Urbin 1483 - Rome 1520
Raffaello Sanzio (Raphaël) Saint Sébastien
Raphaël, nom francisé de Raffaello Sanzio, est originaire de Urbin et, à ses débuts, il est actif dans l’atelier du Pérugin, plus tard il travaille à Sienne, probablement comme collaborateur de Pinturicchio, et puis il s’affirme à Florence au tout début du XVIe siècle. Le Saint Sébastien a été peint quand Raphaël n’avait pas encore vingt ans. Le jeune peintre s’impose déjà grâce à une extraordinaire finesse exécutive et pour la capacité presque miraculeuse de nuancer la lumière qui enveloppe la figure dans une atmosphère douce et rêveuse. L’œuvre a été réalisée pour la dévotion personnelle d’un commettant raffiné et cela explique la raison pour laquelle un saint comme Sébastien, qui est généralement associé à la pitié populaire, soit représenté par le peintre en habits aristocratiques, alors qu’il tient dans sa main une flèche, symbole du martyre, au lieu d’être nu et transpercé par des flèches, comme l’iconographie traditionnelle le prévoyait.

▶ [Données]
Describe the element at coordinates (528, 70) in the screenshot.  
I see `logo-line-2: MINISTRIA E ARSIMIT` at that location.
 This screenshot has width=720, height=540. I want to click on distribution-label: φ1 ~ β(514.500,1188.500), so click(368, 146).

▶ [Votre objectif] D'après le texte sur le Saint Sébastien de Raphaël, que tient le saint dans sa main ?

▶ [Solution] Une flèche, symbole du martyre.